On Speed Work

Hi y’all,

Hope everyone had a great weekend, whether you made to the hill or not!

I’m updating everyone’s Magic Mile time. If you did on your own…please email it to me.  We are working to get the pace groups together in the coming week and want to make sure we get everyone connected to the appropriate groups.  After our several years of doing this, we know that the best way to ensure success is to  GET FOLKS CONNECTED!  So…plan to get bugged if I haven’t heard from you 🙂

We created a THIS WEEK page in the Member’s Area that has the week’s schedule.  This is straight off the schedule, but hopefully useful on the go.  Don’t forget to utilize the TRAINING PACES page to know what your paces should be for these runs.
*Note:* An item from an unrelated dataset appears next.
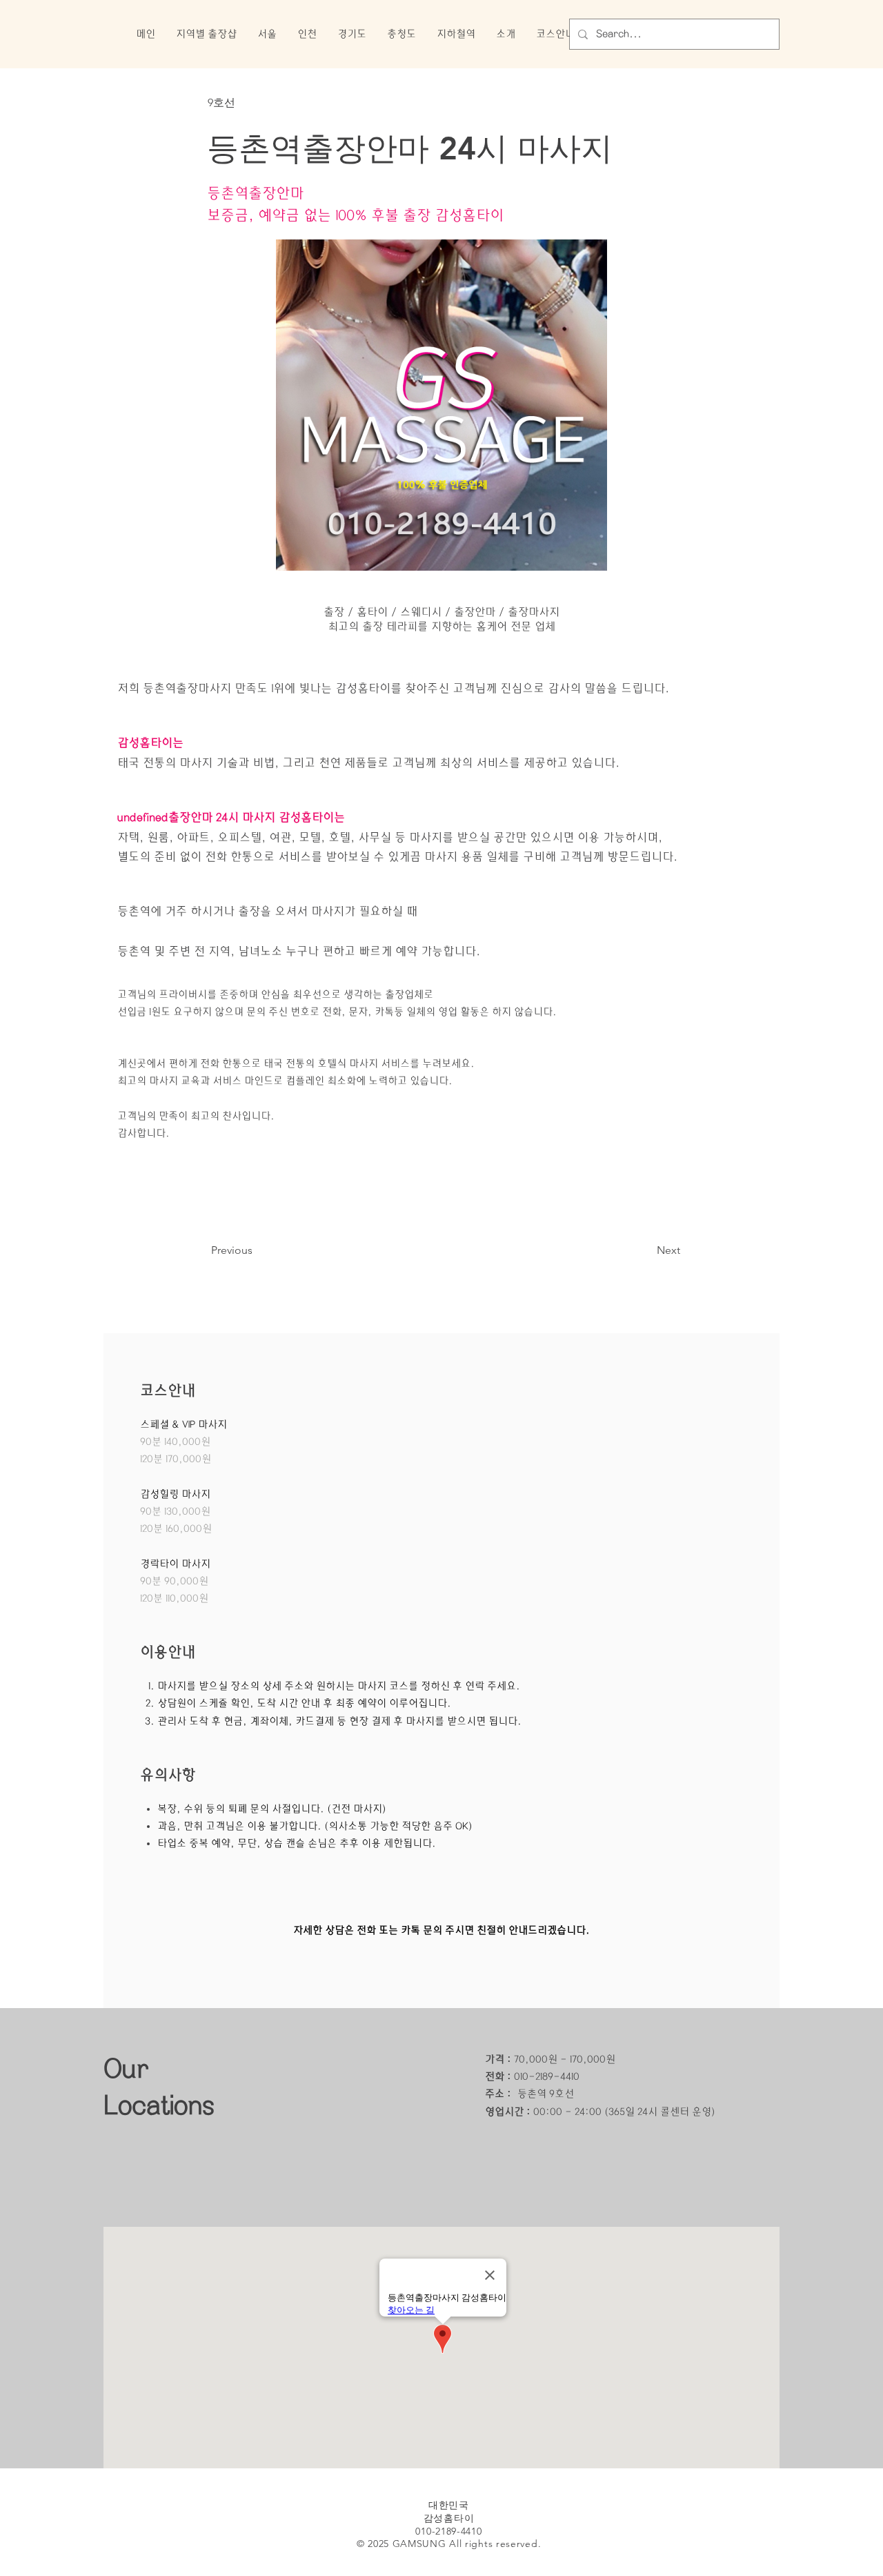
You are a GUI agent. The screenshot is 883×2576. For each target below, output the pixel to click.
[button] (206, 34)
And on that now, Ric is sharing some good info on the Facebook Group. If you’re not there yet, be sure to request to join: https://www.facebook.com/groups/246625075376797/ – lots of discussion as well.  I realize that not everyone is on FB, so I will try to send out some of his gems.  Below is an important note on speed work.

Please don’t hesitate to let me  know if you have any questions.  Lots of info coming at one time. If you’re new…you can always access the emails that have gone out in the PAST EMAILS section of the Member’s Area to get caught up!

Aimee Galley

cell 281-728-4848  |  aimee.galley2@gmail.com

Ric on Speed Work:

Congratulations on finishing your first full week of H/FM training. As I told some of you on Saturday, remember that this is a marathon (pun intended) and not a sprint. So make sure you don’t over do it or over train. Sometimes we have a great week and we have the desire to want to go out an do a few extra miles or run a little faster than what we should. Call it what you will, but over training is the fastest way to injury there is and can come from ramping miles to quickly…, running to fast on easy runs, and doing speed work without allowing the proper amount of recovery time. Remember the 80/20 rule…80% of all running should be easy and 20% faster (pace booster, speed, etc.). I would say that the majority of you are still running to fast. I know it is hard to do but believe me slow leads to faster endurance running in the end. Each week should build on the previous week so make sure you are get ting the proper amount of rest or recovery after each run. The last thing we want to happen to any one of you is for you to get injured. So here are a few tips to attempt to keep the injury bug away:

– If you are new to running or have not been running more than 10-15 miles a week for at least 6 weeks or so, I would suggest that you go very easy on the speed work (work we do that is on the schedule for Monday) if at all. Also, you want to make sure that as you begin (start from the beginning of the schedule and don’t skip one and go to the next if you miss a week), start the speed work on the slow end and don’t advance to the nearly sprint speed at all (stay at about MM minus 30 seconds as the fastest).

– If you do speed work and feel any pain, stop; do not do anymore until the pain goes away. You can continue to run and work on building aerobic fitness and only try speed again when you are pain free. Running fast (Monday work), will only make an injury worse or can lead to even more serious injuries that can take weeks or months to heal.

– Make sure that each run is preceded by a good amount of stretching and core work. I cannot over emphasis the need for a good core base. You may not want to do the things that we do as a group that Kaylin & Caroline have put together for us because you have things that work for you…please by all means do the things that work for you but DO THEM!

– Do not do speed or power work on back-to-back days. Always allow at least one day of recovery before speed or power training. As we get further in the program, we will be adding some easy days in between but those will be after we have sufficient aerobic fitness. If you have tired muscles, the speed or power work will essentially be a waste of time anyway. From a heart rate standpoint that means your resting heart rate is more than 2 beats per minute higher than your normal resting heart rate. If it is higher, make it any easy day or take a rest day. Resist the urge to run anyway.